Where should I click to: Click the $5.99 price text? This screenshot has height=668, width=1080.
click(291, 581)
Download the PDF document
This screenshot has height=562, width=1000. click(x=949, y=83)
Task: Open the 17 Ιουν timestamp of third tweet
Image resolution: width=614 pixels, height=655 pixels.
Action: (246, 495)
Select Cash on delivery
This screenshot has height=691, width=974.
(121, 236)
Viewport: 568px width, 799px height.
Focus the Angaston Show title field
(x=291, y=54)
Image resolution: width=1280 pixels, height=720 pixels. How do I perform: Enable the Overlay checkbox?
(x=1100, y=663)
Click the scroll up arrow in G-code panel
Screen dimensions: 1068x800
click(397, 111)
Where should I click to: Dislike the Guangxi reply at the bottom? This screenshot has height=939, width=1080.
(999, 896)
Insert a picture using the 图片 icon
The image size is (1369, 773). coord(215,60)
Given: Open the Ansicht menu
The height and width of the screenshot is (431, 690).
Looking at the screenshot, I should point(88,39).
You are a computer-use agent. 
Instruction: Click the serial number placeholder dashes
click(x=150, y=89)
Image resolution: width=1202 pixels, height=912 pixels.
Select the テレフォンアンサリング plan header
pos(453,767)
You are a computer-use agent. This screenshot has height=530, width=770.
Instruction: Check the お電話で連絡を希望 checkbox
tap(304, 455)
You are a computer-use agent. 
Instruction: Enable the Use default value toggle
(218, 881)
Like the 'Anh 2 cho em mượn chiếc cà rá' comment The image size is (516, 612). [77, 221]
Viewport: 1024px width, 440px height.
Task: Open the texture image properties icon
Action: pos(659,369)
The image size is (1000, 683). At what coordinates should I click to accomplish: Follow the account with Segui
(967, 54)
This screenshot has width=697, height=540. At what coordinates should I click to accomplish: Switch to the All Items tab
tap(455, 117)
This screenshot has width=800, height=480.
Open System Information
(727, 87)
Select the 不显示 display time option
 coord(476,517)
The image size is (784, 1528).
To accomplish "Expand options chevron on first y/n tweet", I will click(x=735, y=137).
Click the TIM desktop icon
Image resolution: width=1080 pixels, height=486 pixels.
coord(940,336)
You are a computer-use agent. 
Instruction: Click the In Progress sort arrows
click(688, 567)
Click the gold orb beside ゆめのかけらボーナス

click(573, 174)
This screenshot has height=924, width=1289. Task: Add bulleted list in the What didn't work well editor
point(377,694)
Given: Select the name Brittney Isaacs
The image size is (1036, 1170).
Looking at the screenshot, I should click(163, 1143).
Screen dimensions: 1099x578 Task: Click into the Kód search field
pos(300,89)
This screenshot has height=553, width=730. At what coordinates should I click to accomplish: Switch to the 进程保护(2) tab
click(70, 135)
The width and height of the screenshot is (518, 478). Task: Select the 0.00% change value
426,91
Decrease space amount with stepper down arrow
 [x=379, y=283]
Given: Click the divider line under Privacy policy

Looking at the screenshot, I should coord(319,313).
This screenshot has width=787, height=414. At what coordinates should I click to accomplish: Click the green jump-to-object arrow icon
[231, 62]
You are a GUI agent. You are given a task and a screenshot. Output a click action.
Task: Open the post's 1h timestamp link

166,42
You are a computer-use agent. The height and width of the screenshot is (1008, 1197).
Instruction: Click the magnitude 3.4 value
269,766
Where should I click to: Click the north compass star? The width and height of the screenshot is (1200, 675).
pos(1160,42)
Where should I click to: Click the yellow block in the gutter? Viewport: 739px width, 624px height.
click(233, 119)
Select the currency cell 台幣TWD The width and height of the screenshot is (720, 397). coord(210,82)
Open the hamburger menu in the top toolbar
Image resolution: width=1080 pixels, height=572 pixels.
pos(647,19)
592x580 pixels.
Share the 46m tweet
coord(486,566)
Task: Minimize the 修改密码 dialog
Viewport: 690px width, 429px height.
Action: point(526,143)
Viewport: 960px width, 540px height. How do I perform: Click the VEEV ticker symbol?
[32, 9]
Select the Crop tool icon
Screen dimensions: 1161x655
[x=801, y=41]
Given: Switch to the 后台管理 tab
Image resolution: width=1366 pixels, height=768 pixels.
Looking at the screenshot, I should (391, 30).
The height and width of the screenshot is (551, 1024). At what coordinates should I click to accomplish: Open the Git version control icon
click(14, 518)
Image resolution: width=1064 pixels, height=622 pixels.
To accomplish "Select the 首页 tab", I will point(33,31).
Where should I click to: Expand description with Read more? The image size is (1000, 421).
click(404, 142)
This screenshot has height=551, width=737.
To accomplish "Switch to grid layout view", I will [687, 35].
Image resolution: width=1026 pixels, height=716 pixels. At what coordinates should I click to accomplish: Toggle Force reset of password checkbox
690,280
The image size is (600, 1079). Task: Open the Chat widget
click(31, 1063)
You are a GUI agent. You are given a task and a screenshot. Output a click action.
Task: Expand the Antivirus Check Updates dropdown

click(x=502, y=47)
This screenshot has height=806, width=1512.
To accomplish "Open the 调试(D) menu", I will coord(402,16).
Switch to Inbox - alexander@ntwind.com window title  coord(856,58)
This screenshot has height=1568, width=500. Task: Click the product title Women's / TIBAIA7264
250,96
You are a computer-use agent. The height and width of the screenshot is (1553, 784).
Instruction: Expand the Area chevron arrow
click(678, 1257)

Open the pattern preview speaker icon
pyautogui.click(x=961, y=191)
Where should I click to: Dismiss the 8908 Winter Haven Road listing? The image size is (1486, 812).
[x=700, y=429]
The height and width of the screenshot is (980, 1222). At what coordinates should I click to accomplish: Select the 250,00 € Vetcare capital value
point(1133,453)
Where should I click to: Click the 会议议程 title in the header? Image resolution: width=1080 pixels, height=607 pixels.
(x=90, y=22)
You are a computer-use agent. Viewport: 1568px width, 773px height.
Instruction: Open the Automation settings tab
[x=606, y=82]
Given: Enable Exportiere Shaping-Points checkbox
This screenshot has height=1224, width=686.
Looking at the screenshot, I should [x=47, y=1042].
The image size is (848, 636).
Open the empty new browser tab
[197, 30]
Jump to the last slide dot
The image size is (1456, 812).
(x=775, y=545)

○ ○ ○

> _EXERCISE DESCRIPTION_: The complete set of entries above must be reproduced verbatim.

> _EXERCISE OUTPUT_:
Where should I click to: Click the $5.99 price text? This screenshot has height=668, width=1080.
click(291, 581)
Download the PDF document
This screenshot has height=562, width=1000. click(x=949, y=83)
Task: Open the 17 Ιουν timestamp of third tweet
Image resolution: width=614 pixels, height=655 pixels.
Action: (246, 495)
Select Cash on delivery
This screenshot has height=691, width=974.
(121, 236)
Viewport: 568px width, 799px height.
Focus the Angaston Show title field
(x=291, y=54)
Image resolution: width=1280 pixels, height=720 pixels. How do I perform: Enable the Overlay checkbox?
(x=1100, y=663)
Click the scroll up arrow in G-code panel
Screen dimensions: 1068x800
click(397, 111)
Where should I click to: Dislike the Guangxi reply at the bottom? This screenshot has height=939, width=1080.
(999, 896)
Insert a picture using the 图片 icon
The image size is (1369, 773). coord(215,60)
Given: Open the Ansicht menu
The height and width of the screenshot is (431, 690).
Looking at the screenshot, I should point(88,39).
You are a computer-use agent. 
Instruction: Click the serial number placeholder dashes
click(x=150, y=89)
Image resolution: width=1202 pixels, height=912 pixels.
Select the テレフォンアンサリング plan header
pos(453,767)
You are a computer-use agent. This screenshot has height=530, width=770.
Instruction: Check the お電話で連絡を希望 checkbox
tap(304, 455)
You are a computer-use agent. 
Instruction: Enable the Use default value toggle
(218, 881)
Like the 'Anh 2 cho em mượn chiếc cà rá' comment The image size is (516, 612). [77, 221]
Viewport: 1024px width, 440px height.
Task: Open the texture image properties icon
Action: pos(659,369)
The image size is (1000, 683). At what coordinates should I click to accomplish: Follow the account with Segui
(967, 54)
This screenshot has width=697, height=540. At what coordinates should I click to accomplish: Switch to the All Items tab
tap(455, 117)
This screenshot has width=800, height=480.
Open System Information
(727, 87)
Select the 不显示 display time option
 coord(476,517)
The image size is (784, 1528).
To accomplish "Expand options chevron on first y/n tweet", I will click(x=735, y=137).
Click the TIM desktop icon
Image resolution: width=1080 pixels, height=486 pixels.
coord(940,336)
You are a computer-use agent. 
Instruction: Click the In Progress sort arrows
click(688, 567)
Click the gold orb beside ゆめのかけらボーナス

click(573, 174)
This screenshot has height=924, width=1289. Task: Add bulleted list in the What didn't work well editor
point(377,694)
Given: Select the name Brittney Isaacs
The image size is (1036, 1170).
Looking at the screenshot, I should click(163, 1143).
Screen dimensions: 1099x578 Task: Click into the Kód search field
pos(300,89)
This screenshot has height=553, width=730. At what coordinates should I click to accomplish: Switch to the 进程保护(2) tab
click(70, 135)
The width and height of the screenshot is (518, 478). Task: Select the 0.00% change value
426,91
Decrease space amount with stepper down arrow
 [x=379, y=283]
Given: Click the divider line under Privacy policy

Looking at the screenshot, I should coord(319,313).
This screenshot has width=787, height=414. At what coordinates should I click to accomplish: Click the green jump-to-object arrow icon
[231, 62]
You are a GUI agent. You are given a task and a screenshot. Output a click action.
Task: Open the post's 1h timestamp link

166,42
You are a computer-use agent. The height and width of the screenshot is (1008, 1197).
Instruction: Click the magnitude 3.4 value
269,766
Where should I click to: Click the north compass star? The width and height of the screenshot is (1200, 675).
pos(1160,42)
Where should I click to: Click the yellow block in the gutter? Viewport: 739px width, 624px height.
click(233, 119)
Select the currency cell 台幣TWD The width and height of the screenshot is (720, 397). coord(210,82)
Open the hamburger menu in the top toolbar
Image resolution: width=1080 pixels, height=572 pixels.
pos(647,19)
592x580 pixels.
Share the 46m tweet
coord(486,566)
Task: Minimize the 修改密码 dialog
Viewport: 690px width, 429px height.
Action: point(526,143)
Viewport: 960px width, 540px height. How do I perform: Click the VEEV ticker symbol?
[32, 9]
Select the Crop tool icon
Screen dimensions: 1161x655
[x=801, y=41]
Given: Switch to the 后台管理 tab
Image resolution: width=1366 pixels, height=768 pixels.
Looking at the screenshot, I should (391, 30).
The height and width of the screenshot is (551, 1024). At what coordinates should I click to accomplish: Open the Git version control icon
click(14, 518)
Image resolution: width=1064 pixels, height=622 pixels.
To accomplish "Select the 首页 tab", I will point(33,31).
Where should I click to: Expand description with Read more? The image size is (1000, 421).
click(404, 142)
This screenshot has height=551, width=737.
To accomplish "Switch to grid layout view", I will [687, 35].
Image resolution: width=1026 pixels, height=716 pixels. At what coordinates should I click to accomplish: Toggle Force reset of password checkbox
690,280
The image size is (600, 1079). Task: Open the Chat widget
click(31, 1063)
You are a GUI agent. You are given a task and a screenshot. Output a click action.
Task: Expand the Antivirus Check Updates dropdown

click(x=502, y=47)
This screenshot has height=806, width=1512.
To accomplish "Open the 调试(D) menu", I will coord(402,16).
Switch to Inbox - alexander@ntwind.com window title  coord(856,58)
This screenshot has height=1568, width=500. Task: Click the product title Women's / TIBAIA7264
250,96
You are a computer-use agent. The height and width of the screenshot is (1553, 784).
Instruction: Expand the Area chevron arrow
click(678, 1257)

Open the pattern preview speaker icon
pyautogui.click(x=961, y=191)
Where should I click to: Dismiss the 8908 Winter Haven Road listing? The image size is (1486, 812).
[x=700, y=429]
The height and width of the screenshot is (980, 1222). At what coordinates should I click to accomplish: Select the 250,00 € Vetcare capital value
point(1133,453)
Where should I click to: Click the 会议议程 title in the header? Image resolution: width=1080 pixels, height=607 pixels.
(x=90, y=22)
You are a computer-use agent. Viewport: 1568px width, 773px height.
Instruction: Open the Automation settings tab
[x=606, y=82]
Given: Enable Exportiere Shaping-Points checkbox
This screenshot has height=1224, width=686.
Looking at the screenshot, I should [x=47, y=1042].
The image size is (848, 636).
Open the empty new browser tab
[197, 30]
Jump to the last slide dot
The image size is (1456, 812).
(x=775, y=545)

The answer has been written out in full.